Task objective:
Give only the number of lines in the records that contain the word "Computer".

Input data:

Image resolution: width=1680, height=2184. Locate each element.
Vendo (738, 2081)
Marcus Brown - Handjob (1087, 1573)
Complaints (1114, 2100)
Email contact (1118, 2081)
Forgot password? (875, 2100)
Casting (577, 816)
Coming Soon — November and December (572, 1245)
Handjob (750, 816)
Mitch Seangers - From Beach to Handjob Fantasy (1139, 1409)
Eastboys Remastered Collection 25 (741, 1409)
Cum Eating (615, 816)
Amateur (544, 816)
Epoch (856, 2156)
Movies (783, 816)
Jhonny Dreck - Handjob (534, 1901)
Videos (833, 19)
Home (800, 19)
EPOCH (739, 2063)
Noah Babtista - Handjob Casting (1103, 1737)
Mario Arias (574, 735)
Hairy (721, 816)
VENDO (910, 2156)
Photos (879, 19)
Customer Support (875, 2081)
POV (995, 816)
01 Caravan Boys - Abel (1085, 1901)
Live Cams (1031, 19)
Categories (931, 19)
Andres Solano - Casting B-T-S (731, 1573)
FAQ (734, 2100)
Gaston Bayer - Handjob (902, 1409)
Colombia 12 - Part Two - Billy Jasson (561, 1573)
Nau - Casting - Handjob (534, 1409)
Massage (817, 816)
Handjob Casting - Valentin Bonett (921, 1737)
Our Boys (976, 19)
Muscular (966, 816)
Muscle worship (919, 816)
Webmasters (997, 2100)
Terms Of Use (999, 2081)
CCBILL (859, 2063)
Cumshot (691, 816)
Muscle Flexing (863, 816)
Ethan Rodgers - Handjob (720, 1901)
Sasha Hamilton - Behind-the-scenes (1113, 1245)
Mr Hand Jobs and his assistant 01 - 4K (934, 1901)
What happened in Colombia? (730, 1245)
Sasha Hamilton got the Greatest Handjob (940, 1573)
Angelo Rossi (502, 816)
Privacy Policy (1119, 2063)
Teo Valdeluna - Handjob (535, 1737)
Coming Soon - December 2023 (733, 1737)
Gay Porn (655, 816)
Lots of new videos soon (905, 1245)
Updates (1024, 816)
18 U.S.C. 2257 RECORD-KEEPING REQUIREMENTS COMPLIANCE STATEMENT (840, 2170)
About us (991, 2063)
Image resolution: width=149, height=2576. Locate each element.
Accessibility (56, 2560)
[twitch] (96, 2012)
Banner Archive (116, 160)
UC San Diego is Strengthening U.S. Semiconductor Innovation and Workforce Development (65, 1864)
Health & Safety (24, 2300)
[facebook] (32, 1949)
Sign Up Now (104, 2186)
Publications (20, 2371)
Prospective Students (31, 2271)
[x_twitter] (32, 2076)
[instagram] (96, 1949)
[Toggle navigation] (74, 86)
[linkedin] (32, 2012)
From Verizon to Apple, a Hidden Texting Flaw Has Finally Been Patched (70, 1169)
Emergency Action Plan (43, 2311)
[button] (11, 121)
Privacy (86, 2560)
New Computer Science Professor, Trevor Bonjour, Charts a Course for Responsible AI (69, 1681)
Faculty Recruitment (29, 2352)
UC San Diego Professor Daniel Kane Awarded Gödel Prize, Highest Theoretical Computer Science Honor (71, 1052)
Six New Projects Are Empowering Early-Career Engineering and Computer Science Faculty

Expected answer:
3